Often, new strength trainees don't know where to begin. After years of directing future gym rats to existing training templates, Ken Gack imparts his thirty years of experience to develop something better. The Russians developed the periodization approach to strength training over five decades ago. It has been a staple to strength training programs since that time. With the explosion in popularity of powerlifting over the last decade, more advanced approaches have begun to edge out periodized based approaches in popularity and performance.
One of the advantages of periodized approaches is the structure they bring to strength training. This is particularly valuable for newer lifters. This structure, however, can become so rigid that it dampens potential strength gains. The power of contemporary strength programming is that it provides flexibility to maximize a person's strengths and strengthen their weaknesses. The newer methodologies this book focuses on have taken more lifters to world powerlifting championships than any other approach.
This book seeks to use a basic periodized foundation and incorporate newer methodologies to give it flexibility that enhances its strength training effect.
About the Author
Ken Gack 'the Ripper' has spent over three decades under the bar, with over two of those decades on the powerlifting platform. In this time, he has competed in over fifty powerlifting competitions and has coached powerlifters and strength athletes for over a decade.

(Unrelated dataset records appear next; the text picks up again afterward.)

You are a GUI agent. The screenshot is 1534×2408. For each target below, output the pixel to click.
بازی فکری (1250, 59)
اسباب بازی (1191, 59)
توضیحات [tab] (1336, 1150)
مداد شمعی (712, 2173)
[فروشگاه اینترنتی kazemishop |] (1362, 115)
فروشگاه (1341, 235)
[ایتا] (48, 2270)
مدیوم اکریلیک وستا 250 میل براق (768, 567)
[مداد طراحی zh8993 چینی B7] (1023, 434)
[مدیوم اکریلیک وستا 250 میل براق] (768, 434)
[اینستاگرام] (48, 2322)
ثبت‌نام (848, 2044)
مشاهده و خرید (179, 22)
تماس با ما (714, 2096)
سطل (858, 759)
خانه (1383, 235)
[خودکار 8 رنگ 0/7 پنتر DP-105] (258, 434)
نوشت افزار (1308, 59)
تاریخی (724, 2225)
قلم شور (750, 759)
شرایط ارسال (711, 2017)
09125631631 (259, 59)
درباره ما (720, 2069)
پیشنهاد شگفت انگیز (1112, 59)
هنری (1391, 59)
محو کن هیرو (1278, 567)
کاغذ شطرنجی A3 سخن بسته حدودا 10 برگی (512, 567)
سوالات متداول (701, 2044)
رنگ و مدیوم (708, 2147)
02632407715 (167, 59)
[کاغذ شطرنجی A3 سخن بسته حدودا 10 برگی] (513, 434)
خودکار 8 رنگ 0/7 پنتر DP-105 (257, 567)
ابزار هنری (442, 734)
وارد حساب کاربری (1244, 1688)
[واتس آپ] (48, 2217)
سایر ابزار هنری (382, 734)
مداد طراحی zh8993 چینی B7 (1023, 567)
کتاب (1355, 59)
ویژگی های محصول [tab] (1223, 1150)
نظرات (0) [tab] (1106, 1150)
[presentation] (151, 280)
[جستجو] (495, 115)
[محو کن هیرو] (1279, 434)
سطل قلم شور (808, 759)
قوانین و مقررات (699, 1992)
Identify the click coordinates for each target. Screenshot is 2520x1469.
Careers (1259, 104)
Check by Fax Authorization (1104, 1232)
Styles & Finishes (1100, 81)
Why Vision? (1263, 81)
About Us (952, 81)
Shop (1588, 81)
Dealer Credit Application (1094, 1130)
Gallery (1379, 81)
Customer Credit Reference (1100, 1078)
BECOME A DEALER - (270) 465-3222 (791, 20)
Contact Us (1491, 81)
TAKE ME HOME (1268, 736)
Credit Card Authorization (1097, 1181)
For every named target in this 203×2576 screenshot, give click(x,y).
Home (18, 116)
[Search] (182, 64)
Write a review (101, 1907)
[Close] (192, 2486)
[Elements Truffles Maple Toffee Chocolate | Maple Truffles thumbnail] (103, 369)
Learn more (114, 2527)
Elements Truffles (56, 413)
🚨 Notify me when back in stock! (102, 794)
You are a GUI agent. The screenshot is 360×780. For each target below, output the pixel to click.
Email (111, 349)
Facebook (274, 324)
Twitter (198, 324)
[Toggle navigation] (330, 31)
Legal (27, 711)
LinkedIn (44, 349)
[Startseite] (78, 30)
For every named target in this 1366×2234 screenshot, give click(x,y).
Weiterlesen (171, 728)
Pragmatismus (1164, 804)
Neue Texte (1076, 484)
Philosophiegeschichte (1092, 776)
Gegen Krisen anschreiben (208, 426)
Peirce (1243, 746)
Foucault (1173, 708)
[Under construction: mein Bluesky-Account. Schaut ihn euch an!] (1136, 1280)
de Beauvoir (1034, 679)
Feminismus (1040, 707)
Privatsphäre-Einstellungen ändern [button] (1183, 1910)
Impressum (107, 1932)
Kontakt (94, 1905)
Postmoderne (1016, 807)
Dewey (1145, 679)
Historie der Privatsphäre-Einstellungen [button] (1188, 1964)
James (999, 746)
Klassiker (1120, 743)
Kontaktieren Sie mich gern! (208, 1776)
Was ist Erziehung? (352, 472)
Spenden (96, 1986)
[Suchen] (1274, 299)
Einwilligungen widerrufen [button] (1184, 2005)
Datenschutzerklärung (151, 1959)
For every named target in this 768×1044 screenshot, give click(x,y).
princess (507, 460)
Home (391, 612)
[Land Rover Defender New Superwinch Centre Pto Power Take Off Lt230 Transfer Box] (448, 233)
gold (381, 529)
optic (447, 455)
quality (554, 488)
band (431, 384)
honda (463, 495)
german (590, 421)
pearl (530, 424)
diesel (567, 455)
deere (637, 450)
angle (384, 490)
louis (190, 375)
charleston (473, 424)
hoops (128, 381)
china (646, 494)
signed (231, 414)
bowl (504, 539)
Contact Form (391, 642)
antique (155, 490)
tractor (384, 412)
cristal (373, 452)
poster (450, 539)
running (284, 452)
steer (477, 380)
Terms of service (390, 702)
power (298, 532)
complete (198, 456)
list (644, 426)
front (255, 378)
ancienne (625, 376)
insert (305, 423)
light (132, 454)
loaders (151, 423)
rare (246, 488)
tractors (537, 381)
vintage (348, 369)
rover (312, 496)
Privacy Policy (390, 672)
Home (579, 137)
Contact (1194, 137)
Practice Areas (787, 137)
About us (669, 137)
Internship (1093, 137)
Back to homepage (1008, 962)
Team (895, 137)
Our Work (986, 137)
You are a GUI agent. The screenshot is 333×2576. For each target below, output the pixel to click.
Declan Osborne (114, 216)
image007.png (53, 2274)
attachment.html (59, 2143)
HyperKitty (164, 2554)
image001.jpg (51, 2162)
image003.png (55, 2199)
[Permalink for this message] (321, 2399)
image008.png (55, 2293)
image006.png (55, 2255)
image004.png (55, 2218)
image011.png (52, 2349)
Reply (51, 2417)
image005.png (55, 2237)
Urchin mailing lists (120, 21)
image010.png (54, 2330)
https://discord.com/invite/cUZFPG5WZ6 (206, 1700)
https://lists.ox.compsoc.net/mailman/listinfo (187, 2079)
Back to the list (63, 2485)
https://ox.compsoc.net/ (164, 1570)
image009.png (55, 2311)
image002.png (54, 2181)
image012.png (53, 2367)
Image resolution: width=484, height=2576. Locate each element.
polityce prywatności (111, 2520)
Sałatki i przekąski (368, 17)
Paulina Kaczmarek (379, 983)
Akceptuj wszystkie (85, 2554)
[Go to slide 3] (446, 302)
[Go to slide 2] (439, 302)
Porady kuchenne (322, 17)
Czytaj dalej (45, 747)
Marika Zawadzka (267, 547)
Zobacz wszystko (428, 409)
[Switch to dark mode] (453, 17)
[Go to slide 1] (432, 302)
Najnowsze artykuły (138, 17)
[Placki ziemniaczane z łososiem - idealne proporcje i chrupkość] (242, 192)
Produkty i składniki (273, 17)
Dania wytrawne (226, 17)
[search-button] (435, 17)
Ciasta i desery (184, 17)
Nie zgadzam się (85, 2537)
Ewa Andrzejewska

He has racked up a long list of accomplishments in the sport of powerlifting including being a former International Powerlifting Federation World Champion and has competed in the world championships ten times. He has also competed in the Arnold Sports Festival, one of the biggest sporting events in the world, three times, including one appearance in Europe. He is a six-time USA Powerlifting National Champion, a member of the Washington State Powerlifting Hall of Fame, has held USA Powerlifting State and American records in the squat, bench press, deadlift and total. He has coached dozens of powerlifters in competition at the local, state, national, and world level and has developed an extensive on-line library of strength training and lifting articles and materials.
Ken has established his own unique style of strength training through lifting and studying under some of the best coaches in the world, decades of personal competition experience, and planning and coaching his lifters through hundreds of thousands of sets of training. He has distilled this experience and approach into the Beginner's Strength System described in this book.